Evidence of a single type of epithelial stem cell in the airway and its implication for the future therapeutic strategy

Aims: Epithelial stem cells of the respiratory tract have been under intense investigation for their detection and characterization. However, no definite conclusion has yet been reached. This is partly because the respiratory tract is complex, consisting of several functionally and structurally different segments. This special situation has provided a general understanding that each of these segments possesses a specifically differentiated cell type that can also play a role as a precursor for epithelial regeneration. For this reason, investigators have primarily been concerned with detection of solid molecular markers which define only conspicuous phenotypes. This a priori tends to exclude the observation that phenotypic traits of stem cells are changeable depending on the environment (niche) in which they reside. This paper presents a new line of evidence that the airway stem cell is essentially of a single type which yet assumes partial differentiation to various phenotypes depending on where it is present.
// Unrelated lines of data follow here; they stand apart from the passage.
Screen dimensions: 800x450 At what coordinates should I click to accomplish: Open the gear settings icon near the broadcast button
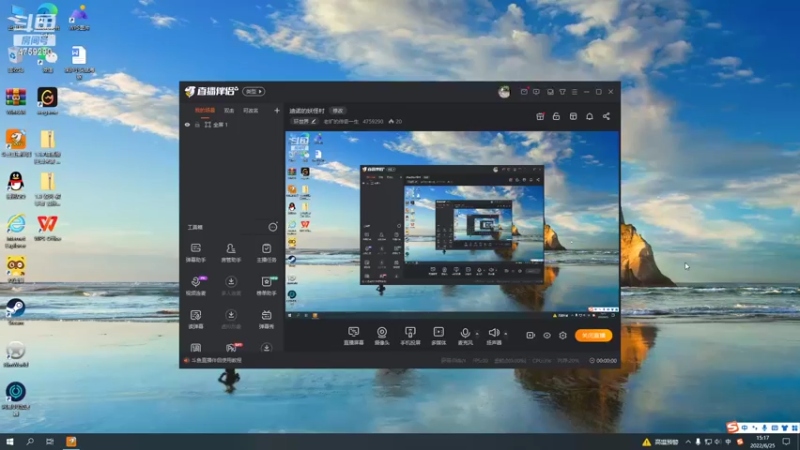(563, 335)
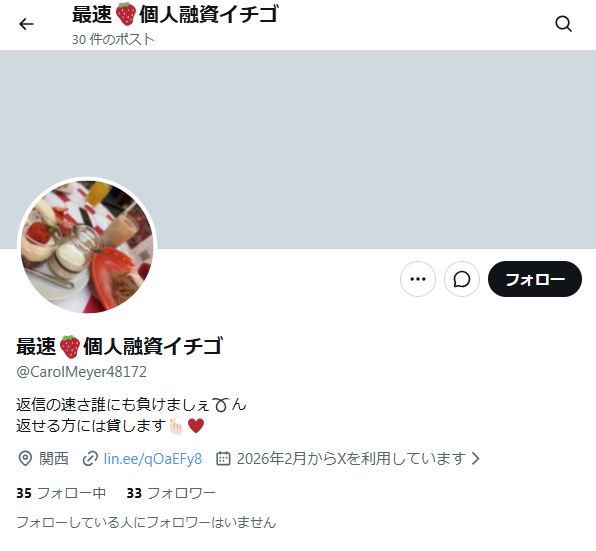Click the strawberry emoji in the profile name

point(70,347)
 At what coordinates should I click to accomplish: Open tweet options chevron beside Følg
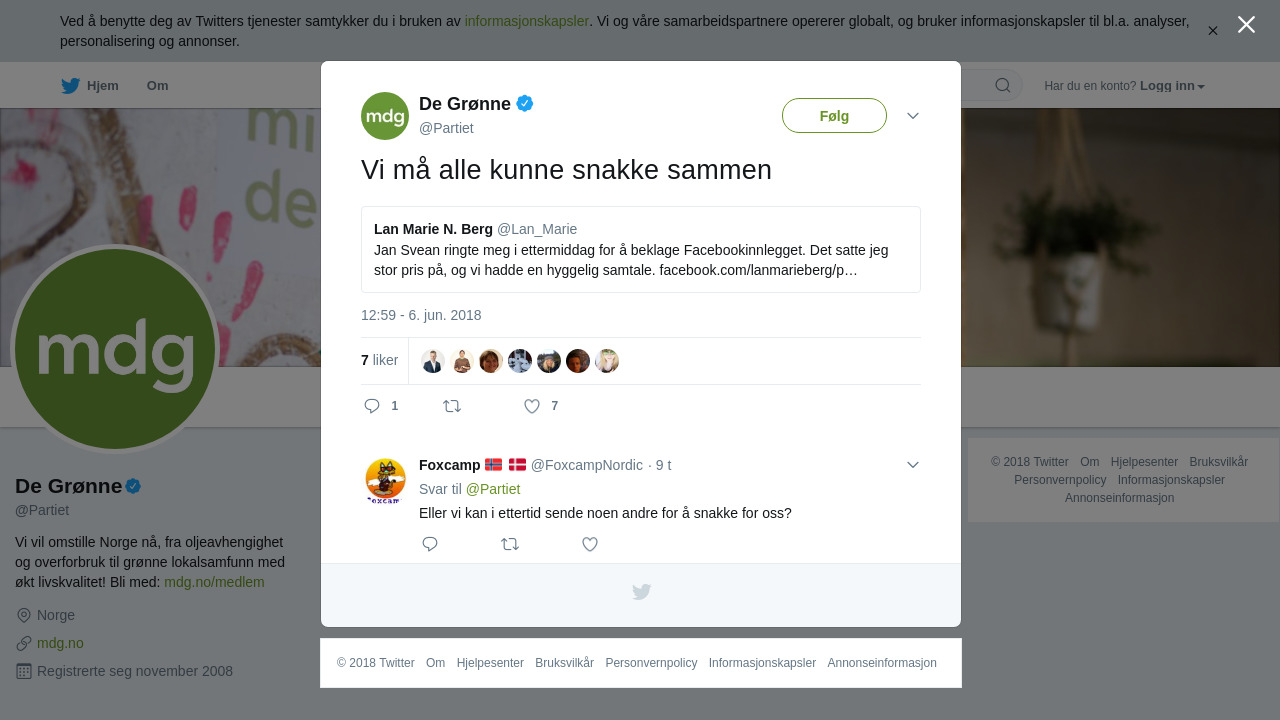[x=913, y=116]
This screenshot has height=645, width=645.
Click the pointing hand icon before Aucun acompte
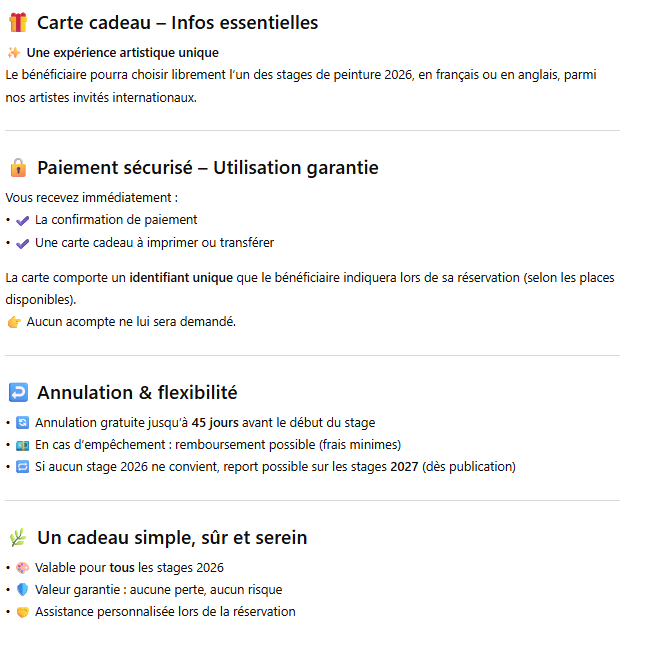(13, 322)
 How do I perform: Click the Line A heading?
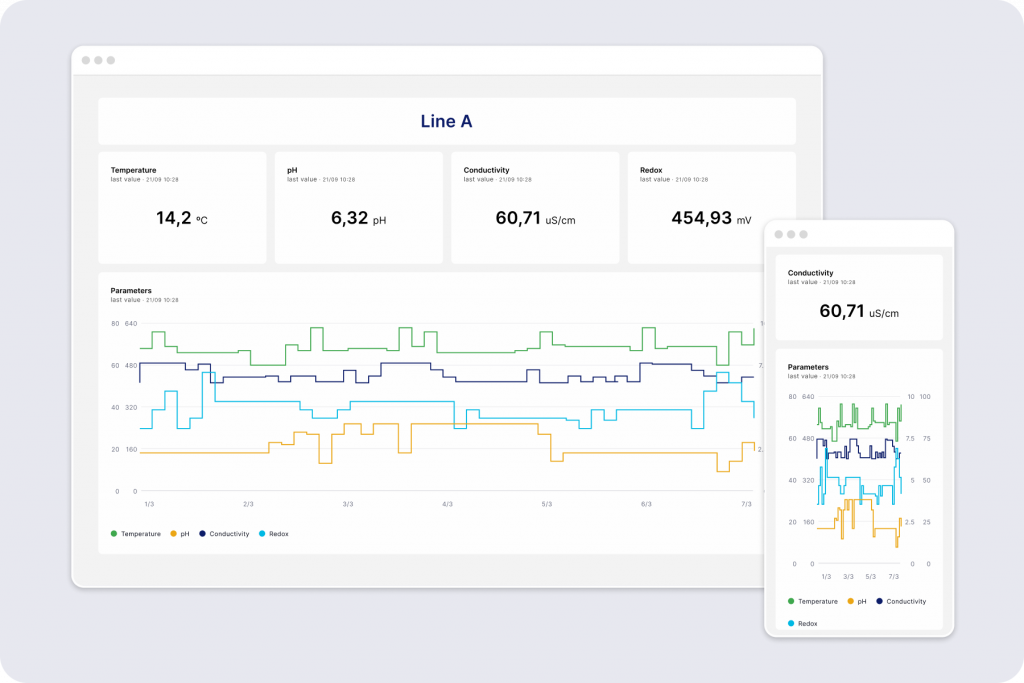coord(446,121)
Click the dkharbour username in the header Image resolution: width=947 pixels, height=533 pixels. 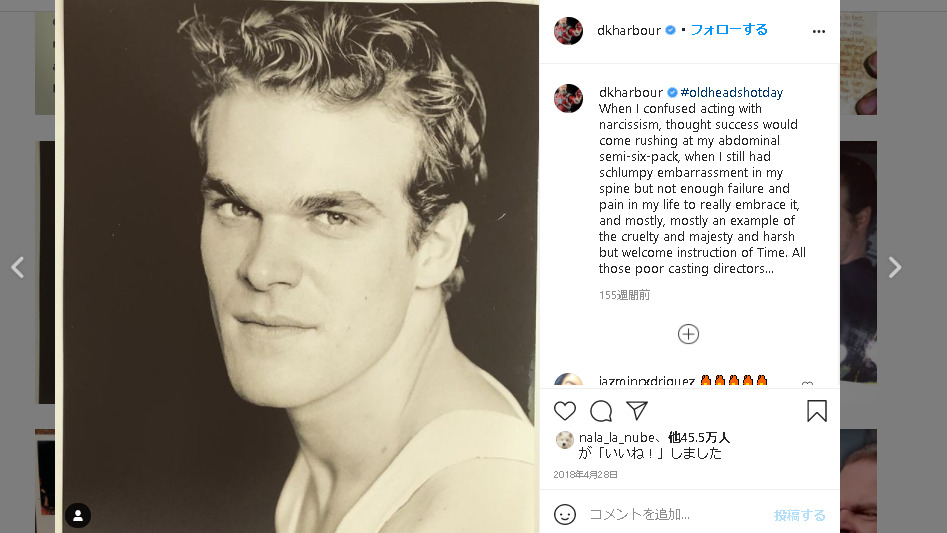click(x=628, y=30)
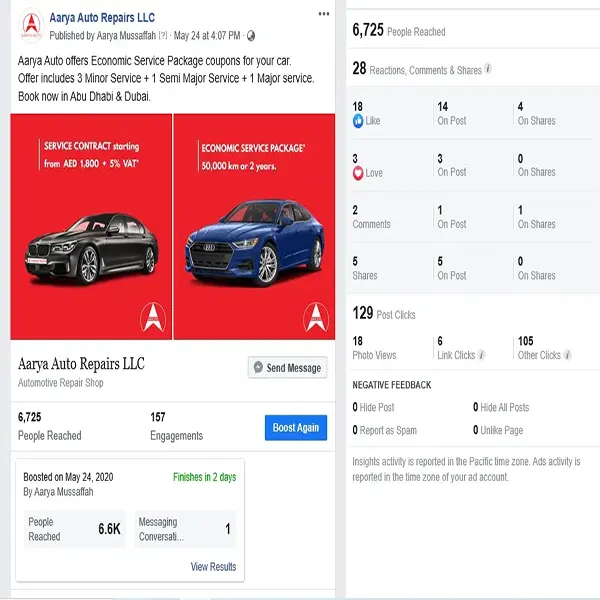Click info icon beside Reactions, Comments & Shares
600x600 pixels.
point(488,70)
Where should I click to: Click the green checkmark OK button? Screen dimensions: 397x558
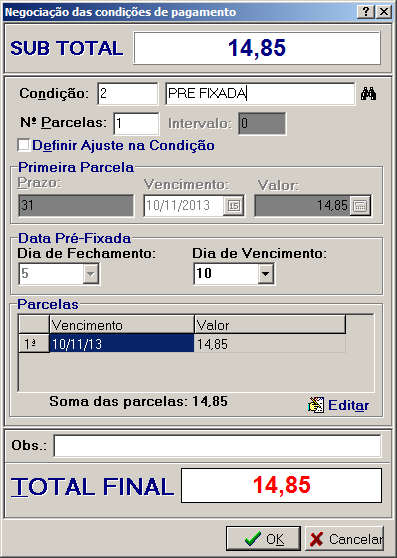click(263, 539)
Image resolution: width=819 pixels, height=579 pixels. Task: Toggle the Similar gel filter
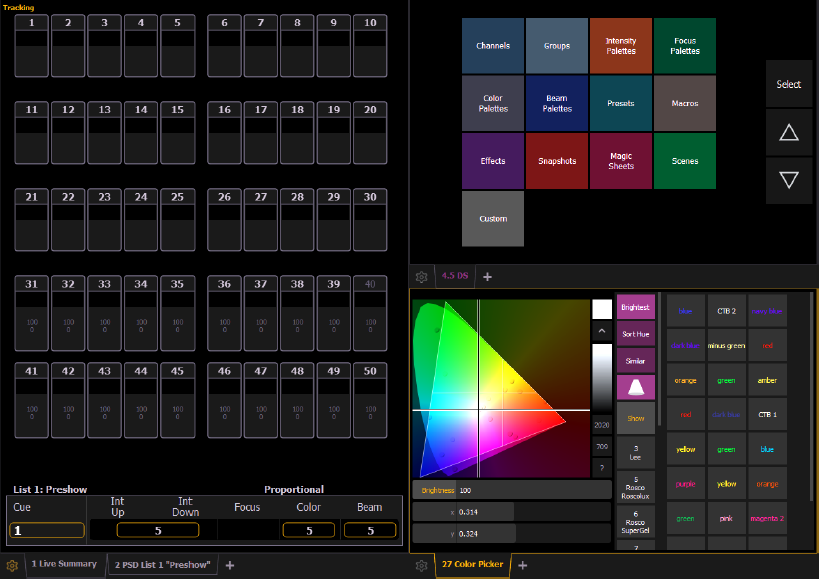coord(635,360)
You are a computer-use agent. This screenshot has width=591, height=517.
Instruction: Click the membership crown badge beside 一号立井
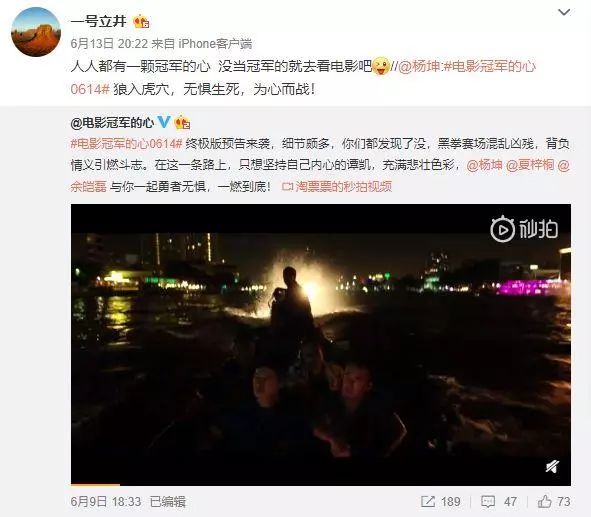pos(141,21)
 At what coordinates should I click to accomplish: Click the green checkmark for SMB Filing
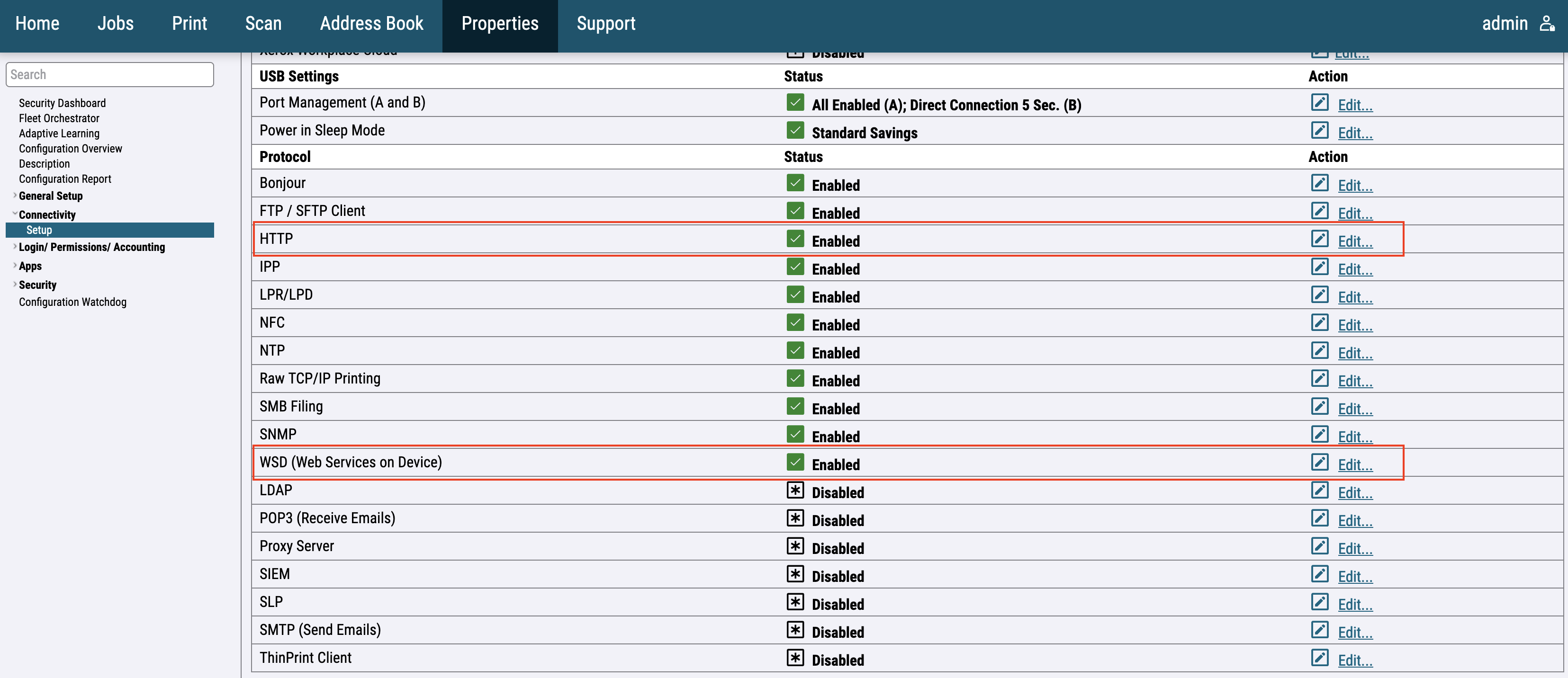(795, 406)
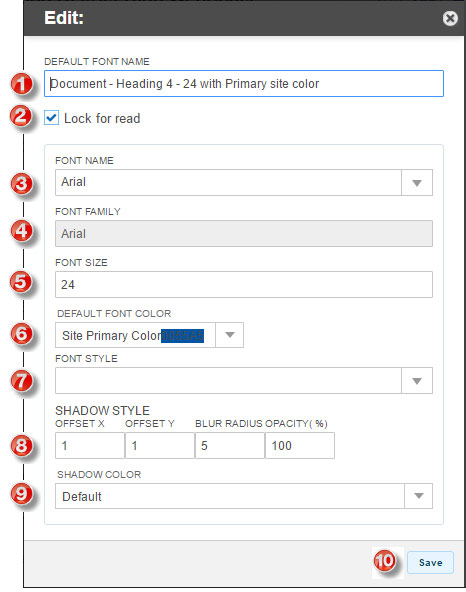Click red callout marker number 10
This screenshot has height=592, width=466.
385,561
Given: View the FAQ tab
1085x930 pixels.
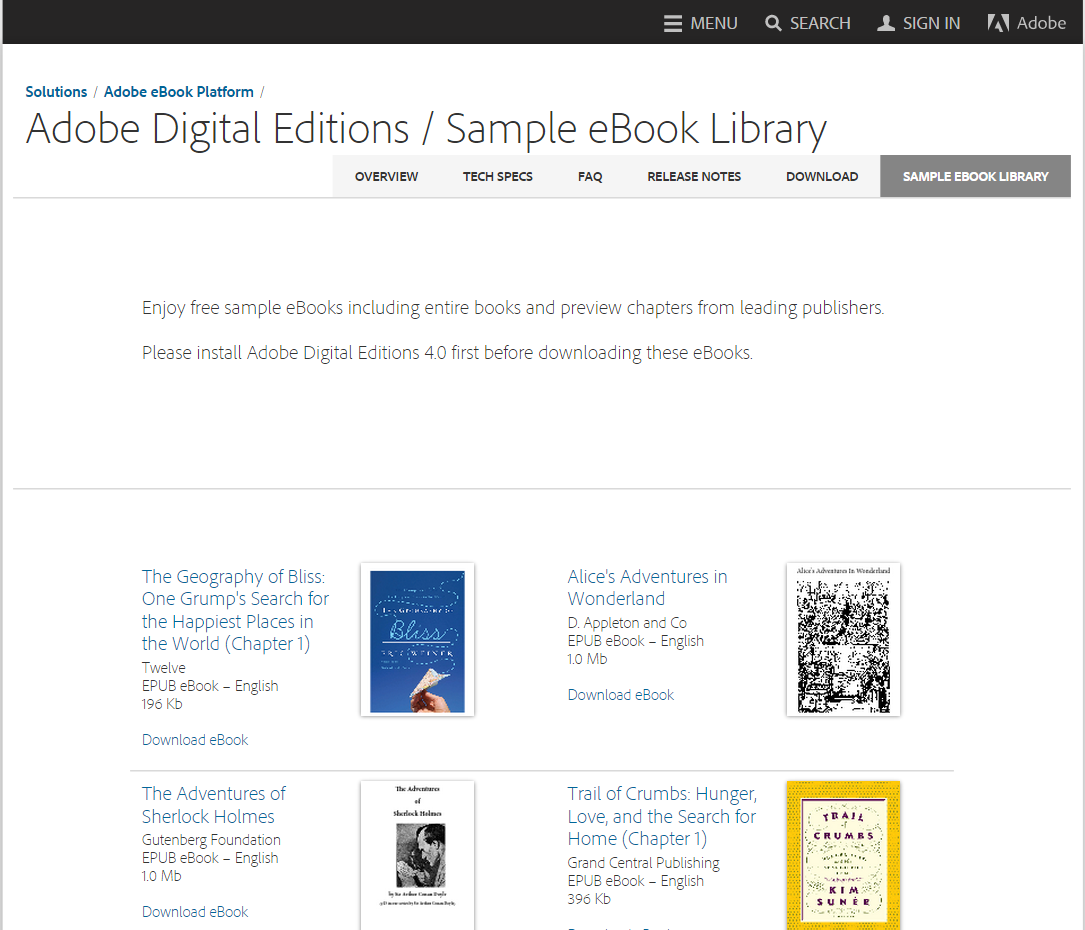Looking at the screenshot, I should tap(590, 176).
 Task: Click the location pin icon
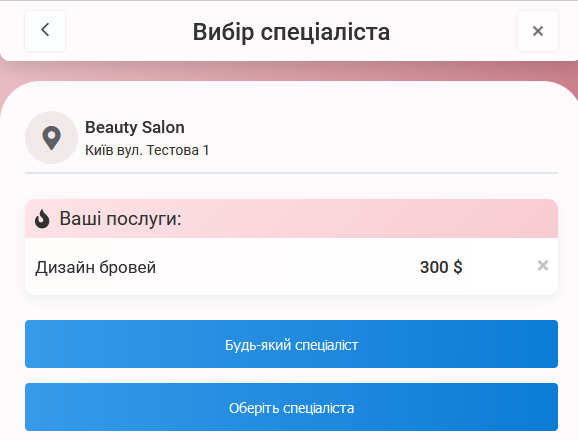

Material and Methods: Undifferentiated cells of a cloned epithelial cell line obtained from the lung of a near-term hamster fetus were exposed to six different model environments constructed in culture vessels and the exposure continued over variously prescribed periods of time. The thus constructed environments consisted of collagen gel, semi-solid agar, airway submucosal fibroblasts, growth factors, vitamin A, hydrocortisone, high Ca2⁺ with low serum in medium, hypoxia, and long term (150 passages) culture. Differentiated cell characteristics were mainly identified by lipid analysis, immunochemical techniques, and light and electron microscopy.

Results: Responding to the specific nature of the model environment introduced in culture, the cells underwent differentiation along six distinctly recognizable lineages, which can be observed in physiological or pathological conditions of the airway. These lineages include Clara cells, type II pneumocytes, neuroendocrine cells, ciliated cells in pseudostratified epithelium, specific keratin positive cells, and cornified cells with cross-linking envelope.

Conclusion:

• The above described observation strongly suggests that the airway stem cell is of a single type, undifferentiated and multipotential, capable of regenerating all types of functional cells to be found in the airway epithelium.

• Although exact mechanisms of this multi-lineage differentiation and both internal and external factors involved in these mechanisms are yet to be investigated, studies to see whether similar in vitro observations hold true in the human stem cells seem worthy of undertaking.

• One of the goals of adult or fetal stem cell research is to establish inexhaustible sources of cells or tissues, with which impaired organs, tissues or cells can be supplemented or replaced. Provided that there is also a similar type of stem cell in human airways, it is desirable to explore the way which enables us to raise adult/fetal human stem cell lines with the least genetic alterations. Further, submucosal glands may be the most appropriate part of the respiratory tract from which such stem cells are surgically obtained without severe damage to the organ.